On Wed, Jan 30, 2013 at 11:37:41PM +0530, Pavan Deolasee wrote:
> On Wed, Jan 30, 2013 at 7:34 AM, Noah Misch <noah(at)leadboat(dot)com> wrote:
> > On Mon, Jan 28, 2013 at 07:24:04PM +0530, Pavan Deolasee wrote:
> >> On Wed, Jan 23, 2013 at 10:05 AM, Noah Misch <noah(at)leadboat(dot)com> wrote:
> >>
> >> > You're the second commentator to be skittish about the patch's correctness, so
> >> > I won't argue against a conservatism-motivated bounce of the patch.
> >>
> >> Can you please rebase the patch against the latest head ? I see
> >> Alvaro's and Simon's recent changes has bit-rotten the patch.
> >
> > Attached.
>
> Thanks. Here are a few comments.
>
> 1. I saw you took care of the bug that I reported in the first email
> by allowing overwriting a LP_DEAD itemid during recovery. While this
> should be OK given that we had never seen reports of recovery trying
> to accidentally overwrite a LP_DEAD itemid, are you sure after this
> change we can't get into this situation post reachedConsistency ? If
> we ever do, I think the recovery would just fail.

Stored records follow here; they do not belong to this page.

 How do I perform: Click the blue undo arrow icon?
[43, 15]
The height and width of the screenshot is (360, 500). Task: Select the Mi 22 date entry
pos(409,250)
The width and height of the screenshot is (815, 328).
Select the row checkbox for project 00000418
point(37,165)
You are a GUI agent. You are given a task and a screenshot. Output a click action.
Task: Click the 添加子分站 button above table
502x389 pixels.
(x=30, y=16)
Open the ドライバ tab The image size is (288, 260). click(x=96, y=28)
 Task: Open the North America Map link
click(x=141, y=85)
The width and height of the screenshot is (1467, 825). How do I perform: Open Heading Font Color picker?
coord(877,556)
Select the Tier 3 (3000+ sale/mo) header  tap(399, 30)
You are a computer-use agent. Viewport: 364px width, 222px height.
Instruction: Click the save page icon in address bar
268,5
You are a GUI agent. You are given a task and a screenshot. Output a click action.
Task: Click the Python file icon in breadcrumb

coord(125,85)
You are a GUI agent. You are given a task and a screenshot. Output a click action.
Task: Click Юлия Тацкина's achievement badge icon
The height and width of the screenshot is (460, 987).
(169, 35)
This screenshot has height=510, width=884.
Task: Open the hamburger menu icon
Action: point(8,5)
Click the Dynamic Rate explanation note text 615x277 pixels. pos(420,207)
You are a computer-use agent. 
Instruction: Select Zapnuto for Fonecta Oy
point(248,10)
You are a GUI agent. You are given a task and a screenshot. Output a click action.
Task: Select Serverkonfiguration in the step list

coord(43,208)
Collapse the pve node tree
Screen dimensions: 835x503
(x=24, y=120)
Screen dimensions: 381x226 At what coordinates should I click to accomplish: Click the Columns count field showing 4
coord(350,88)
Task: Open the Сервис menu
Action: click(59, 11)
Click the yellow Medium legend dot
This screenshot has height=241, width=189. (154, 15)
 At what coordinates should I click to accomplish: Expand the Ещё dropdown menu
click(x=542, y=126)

Having pondered this again, I conclude that checking reachedConsistency is
wrong. As a simple example, during ongoing streaming replication, the startup
process will regularly be asked to overwrite LP_DEAD items. Those items were
LP_UNUSED on the master, but only a full-page image would transfer that fact
to the standby before something overwrites the item.

That shows another flaw. VACUUM marking a page all-visible is WAL-logged, so
the standby will receive that change. But the standby may still have LP_DEAD
pointers on the affected page, where the master has LP_UNUSED. I'm not aware
of any severe consequences; no scan type would be fooled. Still, this
violates a current assumption of the system.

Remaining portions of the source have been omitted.